PROBLEM TO WORK ON
Check every line of the entries for "Name", and copy the lines that hold it.

(Collected data entries)
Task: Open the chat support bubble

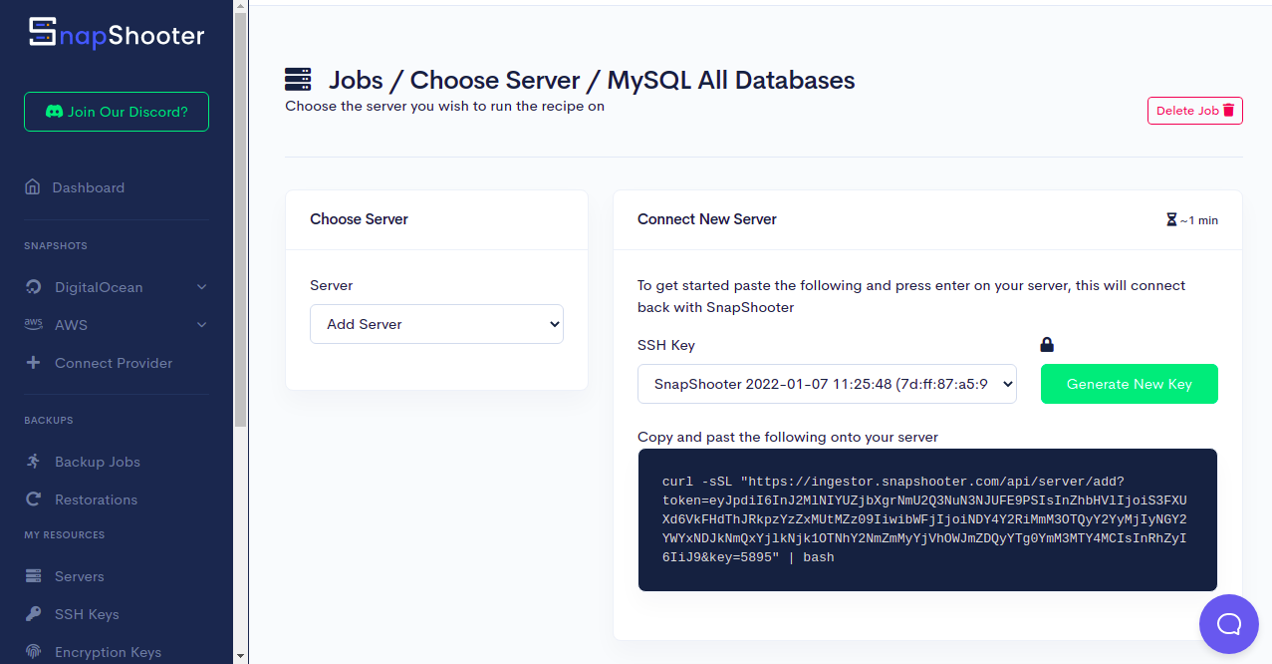Action: (x=1229, y=624)
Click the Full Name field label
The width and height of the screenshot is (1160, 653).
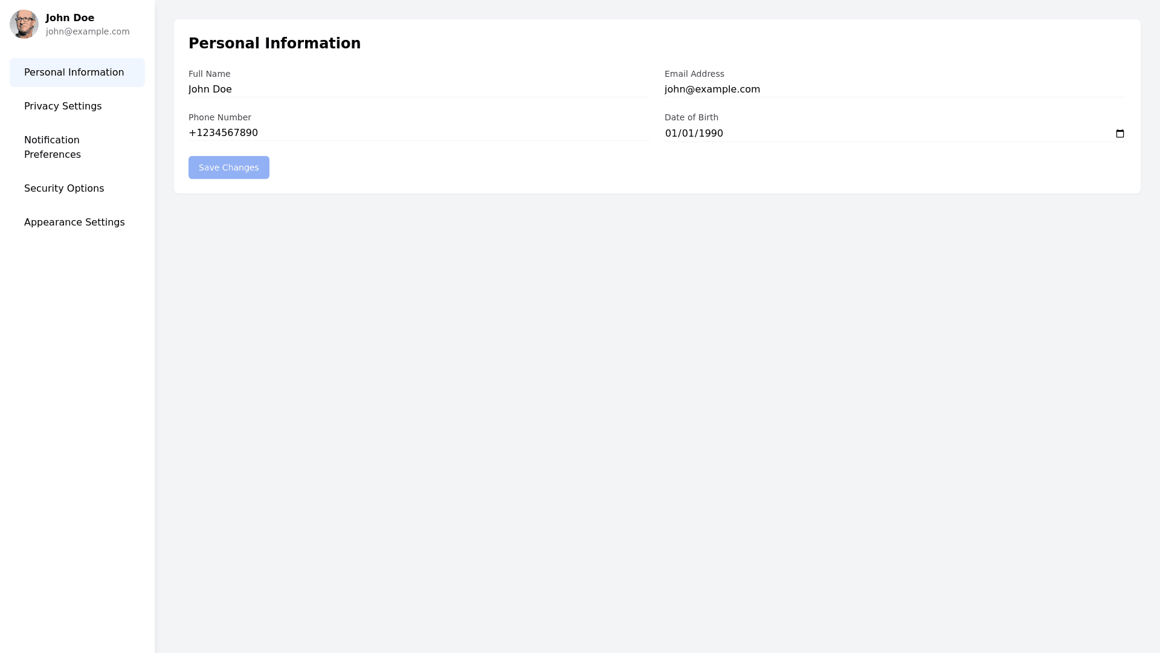coord(209,74)
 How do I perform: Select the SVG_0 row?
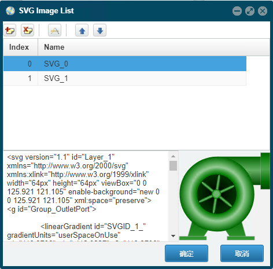click(x=125, y=64)
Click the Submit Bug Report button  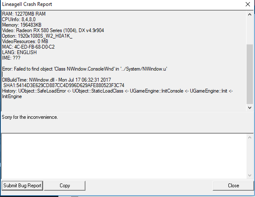tap(22, 186)
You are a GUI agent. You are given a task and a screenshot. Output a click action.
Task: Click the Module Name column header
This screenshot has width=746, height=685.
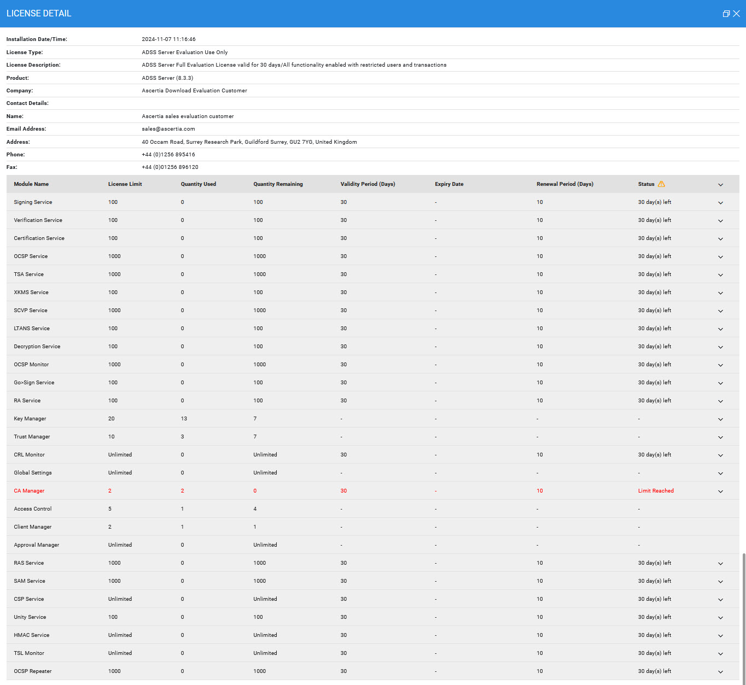point(31,184)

TASK OUTPUT
Click the Full Name field label
Task: Click the Module Name column header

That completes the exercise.